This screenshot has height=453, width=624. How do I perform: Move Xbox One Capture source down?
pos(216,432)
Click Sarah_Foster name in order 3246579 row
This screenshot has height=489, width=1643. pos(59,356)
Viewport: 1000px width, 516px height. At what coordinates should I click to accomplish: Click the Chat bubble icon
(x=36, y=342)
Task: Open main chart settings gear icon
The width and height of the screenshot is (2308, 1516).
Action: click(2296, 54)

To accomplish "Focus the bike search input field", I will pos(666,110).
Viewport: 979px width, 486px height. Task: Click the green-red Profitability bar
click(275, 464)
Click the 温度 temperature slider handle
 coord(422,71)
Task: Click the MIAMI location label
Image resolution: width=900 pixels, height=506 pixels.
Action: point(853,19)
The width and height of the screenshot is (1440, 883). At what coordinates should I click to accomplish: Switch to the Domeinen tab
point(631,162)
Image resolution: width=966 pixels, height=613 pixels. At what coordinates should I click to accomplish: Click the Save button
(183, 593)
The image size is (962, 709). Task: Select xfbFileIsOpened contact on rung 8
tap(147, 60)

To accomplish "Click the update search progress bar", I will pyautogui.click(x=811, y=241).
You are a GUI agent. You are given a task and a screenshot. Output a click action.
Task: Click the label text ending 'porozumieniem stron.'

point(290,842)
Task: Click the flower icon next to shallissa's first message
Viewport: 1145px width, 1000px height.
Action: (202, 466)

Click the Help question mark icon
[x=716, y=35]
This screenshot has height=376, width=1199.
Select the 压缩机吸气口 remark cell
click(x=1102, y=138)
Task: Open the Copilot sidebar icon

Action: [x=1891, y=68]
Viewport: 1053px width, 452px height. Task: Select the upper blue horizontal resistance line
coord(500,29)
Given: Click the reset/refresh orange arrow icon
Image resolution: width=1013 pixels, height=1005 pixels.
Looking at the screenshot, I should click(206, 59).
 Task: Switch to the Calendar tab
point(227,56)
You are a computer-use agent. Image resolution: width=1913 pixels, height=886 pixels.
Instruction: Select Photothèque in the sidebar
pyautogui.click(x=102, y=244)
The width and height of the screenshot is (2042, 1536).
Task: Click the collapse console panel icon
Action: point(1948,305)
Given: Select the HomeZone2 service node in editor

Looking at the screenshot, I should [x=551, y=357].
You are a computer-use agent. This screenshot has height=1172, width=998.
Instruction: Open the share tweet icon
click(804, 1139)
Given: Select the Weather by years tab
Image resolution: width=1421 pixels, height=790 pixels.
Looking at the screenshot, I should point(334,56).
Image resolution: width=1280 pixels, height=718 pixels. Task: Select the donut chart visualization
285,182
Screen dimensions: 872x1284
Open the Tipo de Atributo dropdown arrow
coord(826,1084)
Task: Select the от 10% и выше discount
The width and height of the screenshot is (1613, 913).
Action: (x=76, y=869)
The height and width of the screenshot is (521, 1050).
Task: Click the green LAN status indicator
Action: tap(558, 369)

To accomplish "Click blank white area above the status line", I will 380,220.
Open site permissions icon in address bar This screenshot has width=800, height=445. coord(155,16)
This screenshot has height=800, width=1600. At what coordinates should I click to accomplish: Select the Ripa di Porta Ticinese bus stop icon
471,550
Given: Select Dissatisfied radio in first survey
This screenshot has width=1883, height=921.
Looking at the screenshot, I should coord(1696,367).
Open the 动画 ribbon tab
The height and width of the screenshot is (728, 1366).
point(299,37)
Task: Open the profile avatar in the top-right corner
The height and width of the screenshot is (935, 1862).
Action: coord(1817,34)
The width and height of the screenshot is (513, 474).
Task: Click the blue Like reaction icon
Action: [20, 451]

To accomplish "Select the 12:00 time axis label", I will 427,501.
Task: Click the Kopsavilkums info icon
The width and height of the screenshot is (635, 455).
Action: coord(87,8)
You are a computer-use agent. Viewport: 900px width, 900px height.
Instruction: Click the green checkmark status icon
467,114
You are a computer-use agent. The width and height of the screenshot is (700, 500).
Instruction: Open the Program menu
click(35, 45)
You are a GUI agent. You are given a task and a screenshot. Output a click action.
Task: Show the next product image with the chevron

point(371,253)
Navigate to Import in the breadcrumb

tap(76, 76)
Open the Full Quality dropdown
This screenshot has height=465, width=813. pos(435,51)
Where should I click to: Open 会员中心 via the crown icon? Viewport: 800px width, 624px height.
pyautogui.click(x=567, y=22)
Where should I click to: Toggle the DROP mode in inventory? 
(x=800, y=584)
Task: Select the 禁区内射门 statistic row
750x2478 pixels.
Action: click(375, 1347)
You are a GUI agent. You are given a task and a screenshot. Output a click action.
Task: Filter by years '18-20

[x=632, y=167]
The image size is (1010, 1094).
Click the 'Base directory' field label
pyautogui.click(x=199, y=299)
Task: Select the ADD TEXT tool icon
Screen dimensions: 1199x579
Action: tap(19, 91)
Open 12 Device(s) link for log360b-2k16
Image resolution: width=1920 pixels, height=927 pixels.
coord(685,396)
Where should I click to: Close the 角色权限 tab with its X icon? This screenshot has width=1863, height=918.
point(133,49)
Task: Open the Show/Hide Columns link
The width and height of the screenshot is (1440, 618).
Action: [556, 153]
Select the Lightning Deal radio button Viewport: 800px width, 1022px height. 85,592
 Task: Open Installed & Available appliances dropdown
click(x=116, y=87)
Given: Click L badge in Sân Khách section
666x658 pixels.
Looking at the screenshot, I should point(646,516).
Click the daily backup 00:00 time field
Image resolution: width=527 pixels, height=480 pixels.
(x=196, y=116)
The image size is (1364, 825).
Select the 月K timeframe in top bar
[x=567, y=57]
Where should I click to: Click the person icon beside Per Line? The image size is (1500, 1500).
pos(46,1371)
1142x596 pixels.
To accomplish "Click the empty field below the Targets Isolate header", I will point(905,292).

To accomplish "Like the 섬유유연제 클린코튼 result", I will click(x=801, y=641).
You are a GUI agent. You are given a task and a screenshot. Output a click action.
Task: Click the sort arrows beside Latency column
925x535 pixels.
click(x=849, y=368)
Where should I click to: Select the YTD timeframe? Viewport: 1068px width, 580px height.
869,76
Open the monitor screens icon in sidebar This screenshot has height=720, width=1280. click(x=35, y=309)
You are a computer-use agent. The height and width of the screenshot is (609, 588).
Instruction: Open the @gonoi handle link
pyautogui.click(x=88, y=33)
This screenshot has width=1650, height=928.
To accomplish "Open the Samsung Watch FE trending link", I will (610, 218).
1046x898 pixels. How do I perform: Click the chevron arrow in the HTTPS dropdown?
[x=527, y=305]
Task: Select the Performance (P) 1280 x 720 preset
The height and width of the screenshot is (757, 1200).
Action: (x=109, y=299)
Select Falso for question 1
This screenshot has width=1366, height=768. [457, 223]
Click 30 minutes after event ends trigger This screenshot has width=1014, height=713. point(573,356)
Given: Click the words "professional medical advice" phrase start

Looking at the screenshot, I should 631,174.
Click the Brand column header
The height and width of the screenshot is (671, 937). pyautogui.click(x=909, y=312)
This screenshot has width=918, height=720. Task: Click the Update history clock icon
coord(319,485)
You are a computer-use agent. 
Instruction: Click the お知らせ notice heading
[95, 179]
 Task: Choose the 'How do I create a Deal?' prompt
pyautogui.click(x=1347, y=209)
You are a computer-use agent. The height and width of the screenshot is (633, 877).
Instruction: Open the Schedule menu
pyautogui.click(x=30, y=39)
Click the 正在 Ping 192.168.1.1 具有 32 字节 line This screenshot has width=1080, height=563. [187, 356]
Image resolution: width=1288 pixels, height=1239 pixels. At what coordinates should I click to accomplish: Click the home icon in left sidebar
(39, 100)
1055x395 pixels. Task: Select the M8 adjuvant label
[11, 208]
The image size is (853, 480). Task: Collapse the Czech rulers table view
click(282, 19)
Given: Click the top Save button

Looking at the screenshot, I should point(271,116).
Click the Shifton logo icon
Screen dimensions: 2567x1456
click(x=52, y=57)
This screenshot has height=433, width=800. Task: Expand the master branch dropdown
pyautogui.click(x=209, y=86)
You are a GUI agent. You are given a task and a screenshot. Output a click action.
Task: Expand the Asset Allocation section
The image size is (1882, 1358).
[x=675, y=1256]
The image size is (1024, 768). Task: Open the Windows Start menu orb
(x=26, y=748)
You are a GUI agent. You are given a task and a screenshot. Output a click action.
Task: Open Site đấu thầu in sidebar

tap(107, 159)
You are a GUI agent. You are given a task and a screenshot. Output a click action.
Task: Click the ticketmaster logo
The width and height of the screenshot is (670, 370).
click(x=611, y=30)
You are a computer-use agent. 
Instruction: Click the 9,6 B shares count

TASK PROMPT
Show every line from the entries above in which the word "computer" appears.

EXERCISE ANSWER
You are a computer-use agent. Image resolution: width=1913 pixels, height=886 pixels.
You are a computer-use agent. This screenshot has height=1172, width=998.
You are a computer-use agent. Viewport: 900px width, 900px height.
You are a computer-use agent. The width and height of the screenshot is (700, 500).
You are a computer-use agent. The height and width of the screenshot is (609, 588).
You are a computer-use agent. 
You are a computer-use agent. The height and width of the screenshot is (633, 877).
You are a computer-use agent. 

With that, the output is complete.